=== La consigna ===
Traduce al inglés esta oración de la columna sobre la ley de identidad de género: "Sin embargo, los partidarios del proyecto jamás han propuesto algo así."

=== Fragmento seleccionado ===
"""
Los carcamales y la ley de identidad de género

5 de Enero 2018 Columnas

El proyecto de ley de identidad de género ha reflotado las diferencias entre liberales y conservadores. Los segundos han utilizado la batería de argumentos que viene siendo usual de un tiempo a esta parte en los debates de este tipo: la conspiración del “marxismo rosa”, el lobby LGTBI, la corrupción de los niños, y un largo (y tedioso) etcétera.

Lo que queda claro de todas esas diatribas, sin embargo, es que los conservadores no tienen reparos en participar de las estrategias de la post-verdad, que por otro lado tanto condenan. Por ejemplo, han repetido hasta la saciedad que el proyecto en cuestión pretende usurpar la autoridad que los padres tienen sobre sus hijos, al permitir que “el Estado” (¿la autoridad política, un funcionario?) pueda cambiar el sexo registral sin el consentimiento paterno. Sin embargo, los partidarios del proyecto jamás han propuesto algo así. Valentina Verbal aclaró el punto en este diario, respondiendo a una columna que, erróneamente, sostenía lo contrario.

Pero más allá de si esa estrategia obedece a la ignorancia, a la desesperación, a la mala fe o a una combinación de todas ellas, el problema de fondo, que los conservadores parecen querer escamotear, es el manido argumento de la “función natural” de la sexualidad. De hecho, todos los demás argumentos parecen, o derivaciones, o (como los conspirativos) malos sustitutos suyos.

La lógica de ese argumento puede resumirse así: existe un orden natural, conformado por varones y mujeres. El rechazo de ese “orden natural” por parte de la mentalidad moderna ha producido divisiones conceptuales donde antes no las había (ni las debería haber). Ha separado el sexo de la orientación sexual y de la identidad de género. Esta separación es inaceptable, porque conduce a la destrucción de la sociedad y (supongamos que lo que viene no es circular) a la destrucción del orden natural. Por lo demás, lo que se sigue de ese orden natural queda bien reflejado en, por ejemplo, la doctrina moral católica según la cual las únicas relaciones sexuales lícitas son aquellas abiertas (actual o potencialmente) a la procreación.
"""
=== Datos proporcionados ===
"""
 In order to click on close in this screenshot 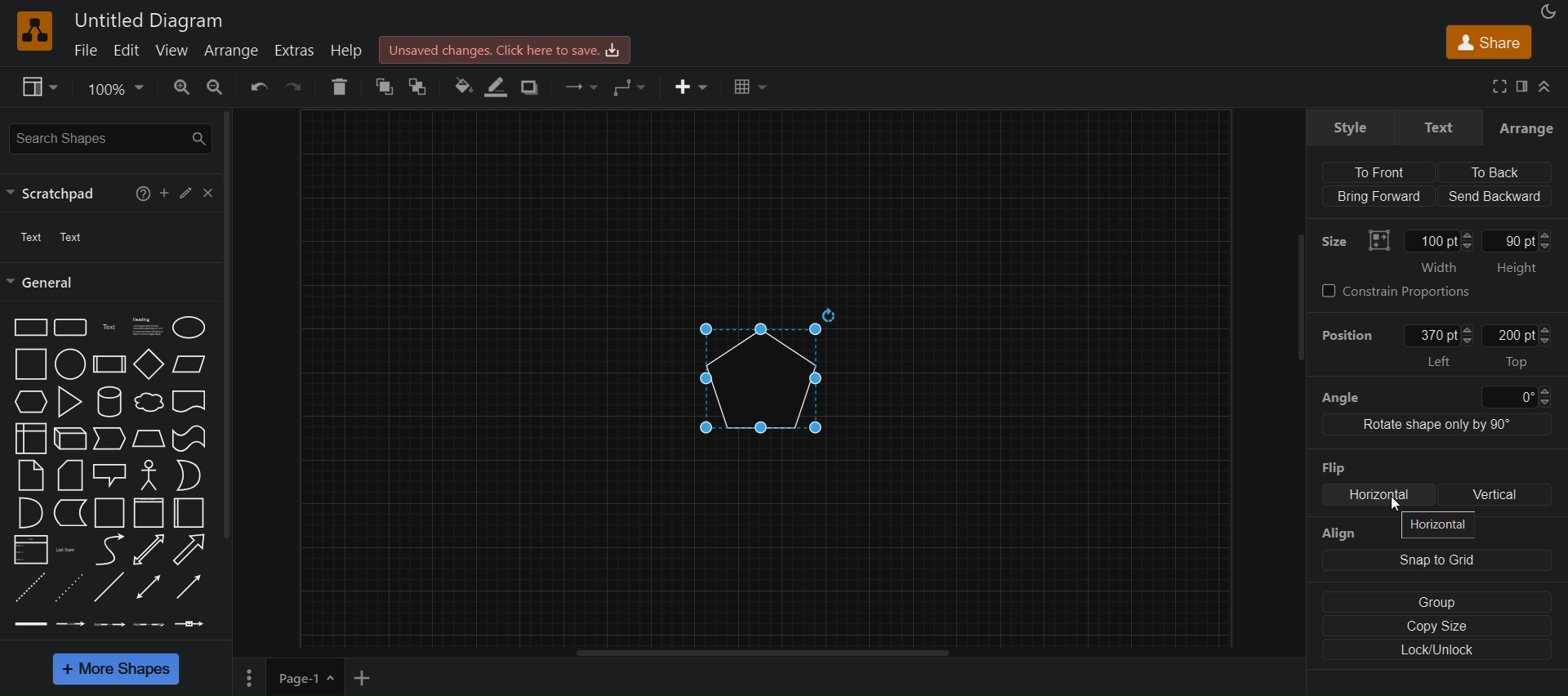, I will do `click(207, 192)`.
"""
"""
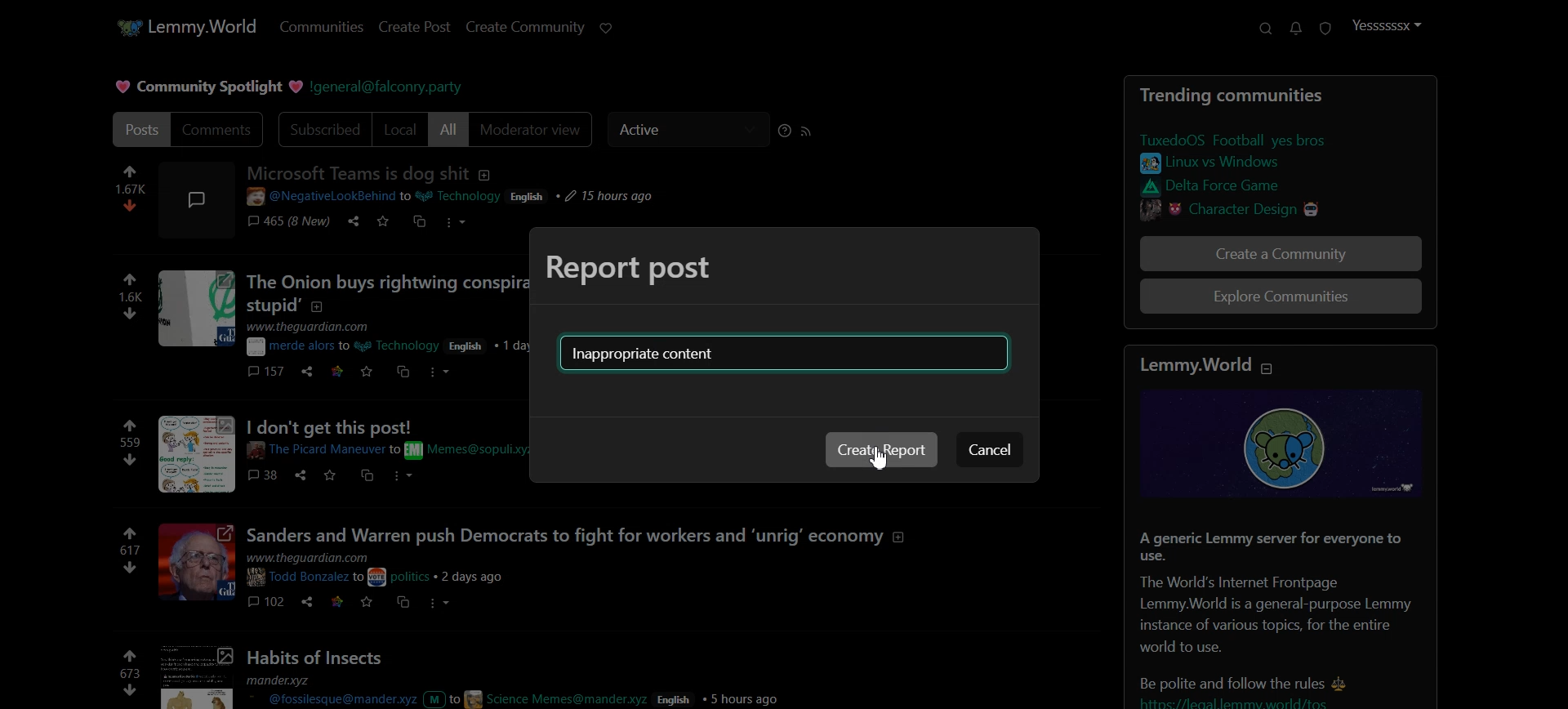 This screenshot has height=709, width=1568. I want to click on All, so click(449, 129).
"""
"""
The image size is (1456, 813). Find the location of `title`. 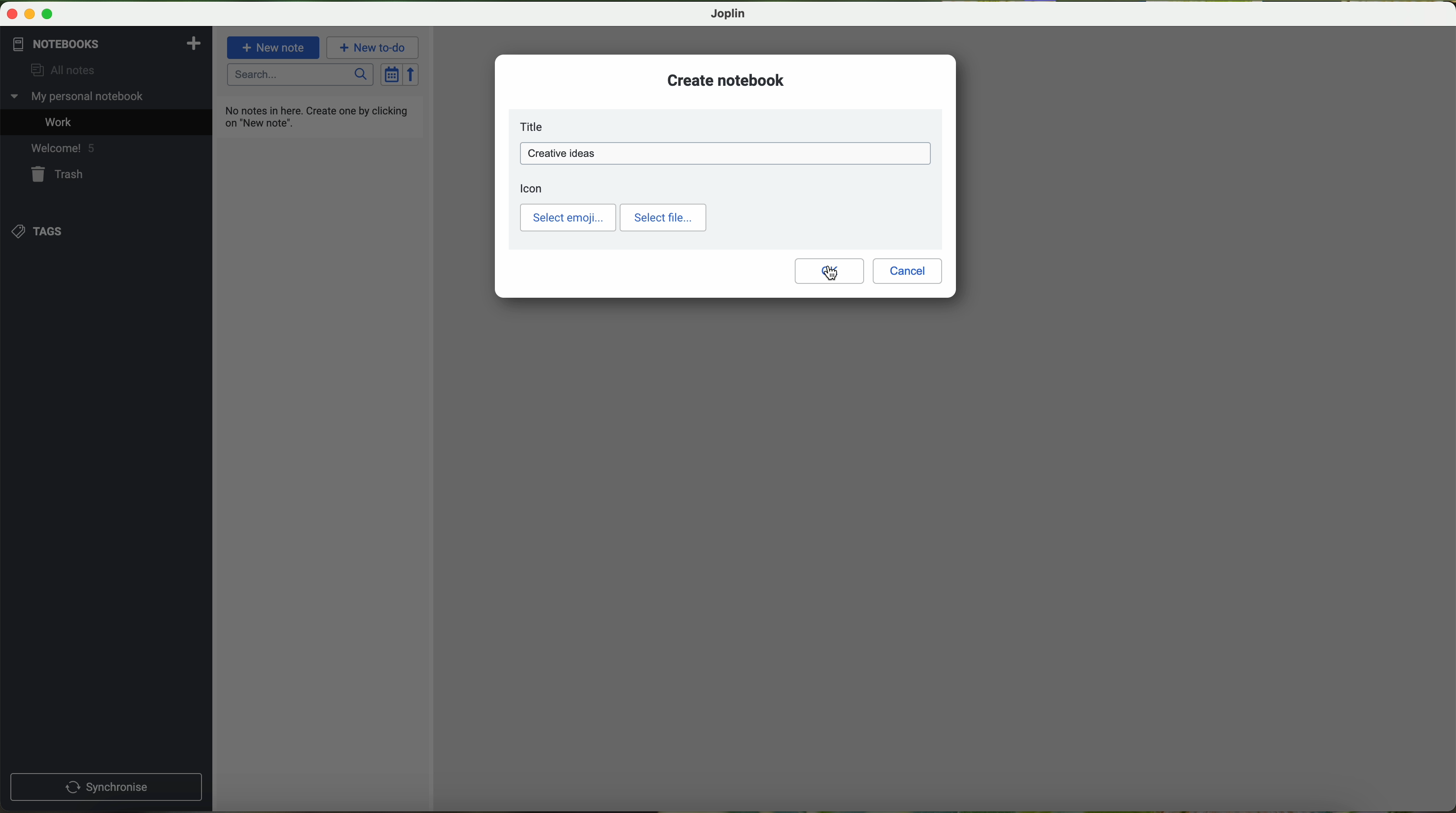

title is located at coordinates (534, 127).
"""
=== Respuesta escrita ===
However, the bill's supporters have never proposed anything of the sort.